Public awareness and speaking the names of trans people who have died is also a useful way to bring attention to these issues, including efforts like the #sayhisname and #sayhername movements. Eckhardt said the more we know about people’s wishes before their death, the better ability we have to follow those wishes.
“I’ve had individuals tell me, ‘Look, I don’t want any of that when I’m gone. My family is going to say what they say. Y’all know the truth. I don’t want that for my life,'” Echhardt explained. “And we leave it alone because that’s their wish. We’ve had people that have asked us to essentially turn all the lights on and make sure people know, and we’ll do that as well.”
Eckhardt further explained that in the absence of policy and structure in the system itself, it’s really up to communities to come together to take care of each other.
“That’s really where good organizing can happen and the movement can push forward within those conversations,” said Echkardt. “Because death is not something we talk about very often, which is also part of the problem.”
Read more about the options for LGBTQ+ individuals to document their wishes related to funeral services, death certificates and more.
As of right now, there isn’t any pending or upcoming legislation that would address this issue of trans individuals being misgendered and deadnamed on their death certificates. However, Ohio State Senator and Assistant Minority Leader Nickie Antonio said the Ohio Fairness Act could help.
Essentially, the Ohio Fairness Act would clarify in Ohio law that discrimination based on a person’s sexual orientation or gender identity or expression is illegal.

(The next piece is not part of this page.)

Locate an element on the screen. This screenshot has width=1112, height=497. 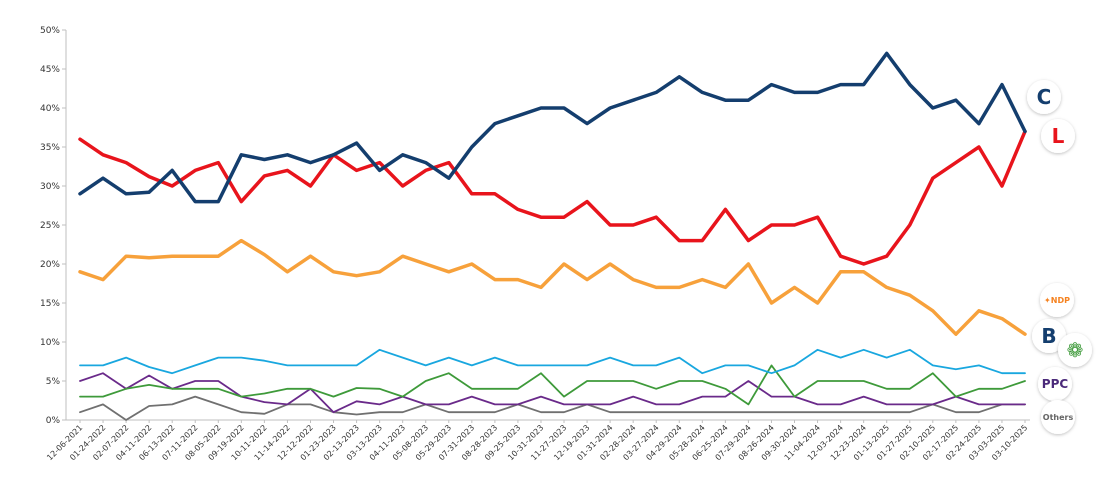
y-tick-label: 40% is located at coordinates (50, 109).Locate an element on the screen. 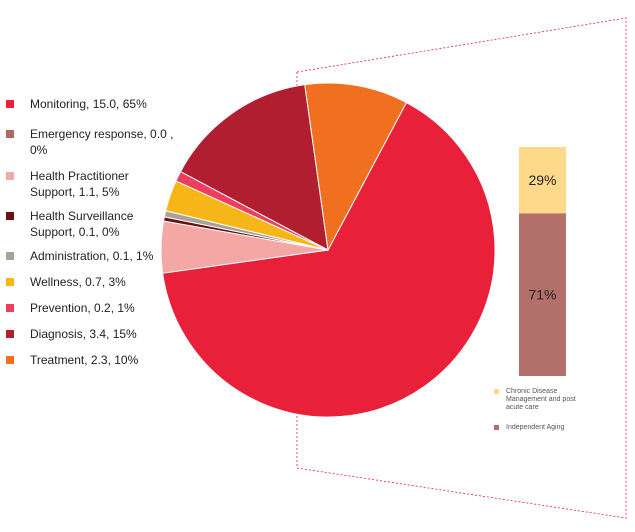  legend-item: Emergency response, 0.0 , 0% is located at coordinates (91, 142).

Specifically, the legislation protects against this discrimination in the areas of housing, employment and public accommodations.
“If that bill were to pass, it would be a very helpful step forward,” Antonio said.

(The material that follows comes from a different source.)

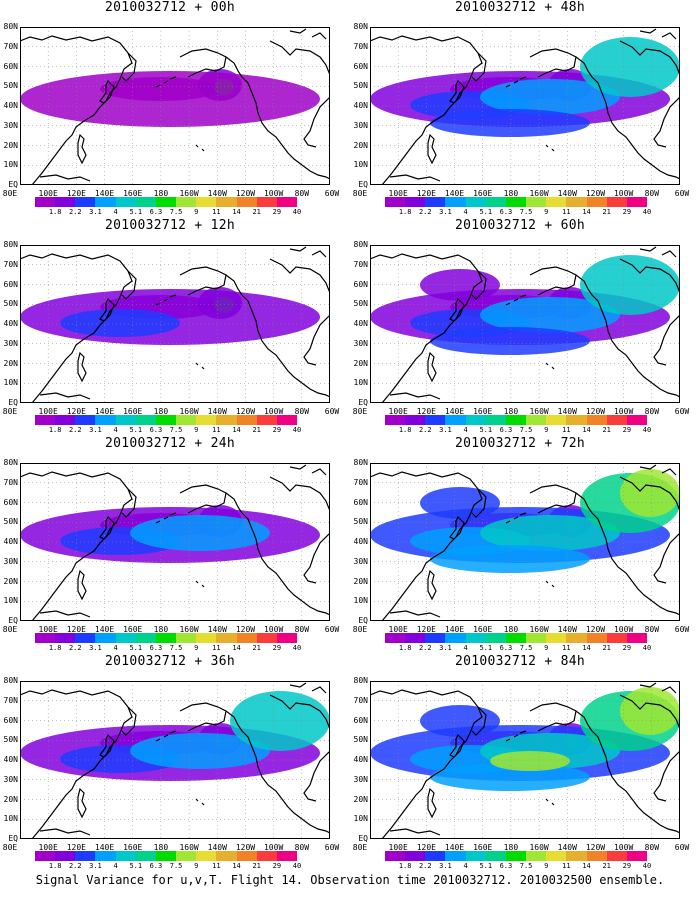 This screenshot has width=700, height=900. Describe the element at coordinates (10, 779) in the screenshot. I see `latitude-label: 30N` at that location.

Though it’s not a tool that is available to everyone, having proper documentation that displays a person’s authentic self, from their name to their gender marker, can be helpful in the process of making sure the person is memorialized appropriately and documented accurately.

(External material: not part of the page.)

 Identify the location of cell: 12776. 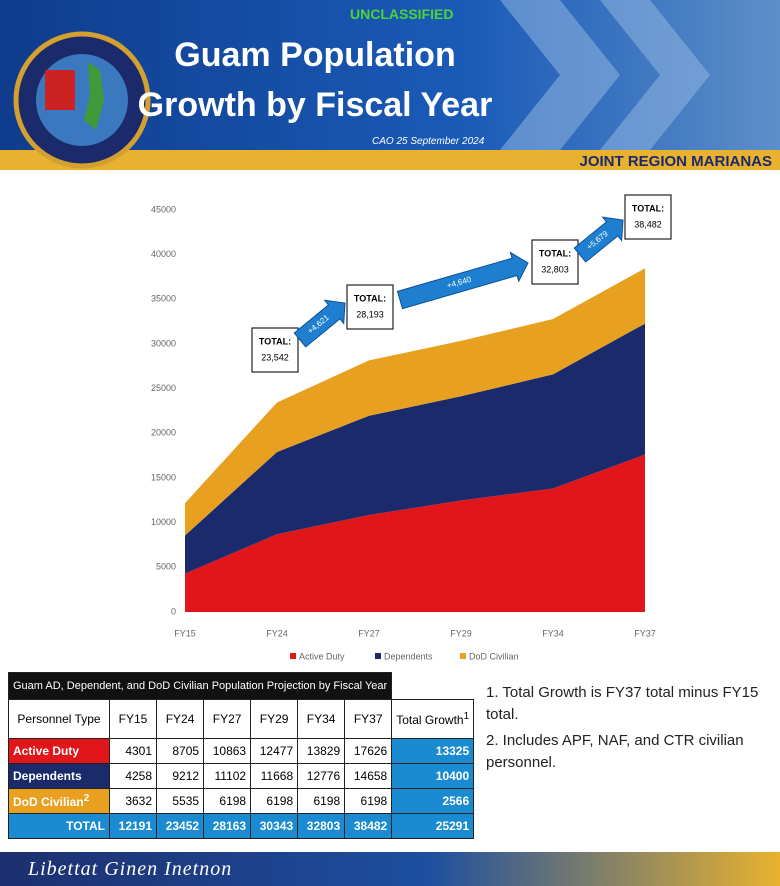
(322, 776).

“I think more than anything else there’s still just so much education and understanding of people living their authentic lives as transgender people that we just need to continue to work on,” Antonio said. “I think it’s incumbent on all of us, especially those of us who are part of the LGBTQ community but not transgender, to also lift up and try to continue to help educate folks on what it means to really be respectful of somebody living their authentic life.”
Advocates say that understanding the consequences of erasure in the trans community and the related public health consequences will take legislative and policy changes. But while the legal changes like marriage and probate laws are helpful, the work doesn’t stop there.
“At the end of the day, no policy change is going to automatically make the community better,” Eckhardt said. “You can’t legislate caring for somebody. Until we start to have more empathy with one another in the communities, and across cultures and identities, things are not going to continue to get better.”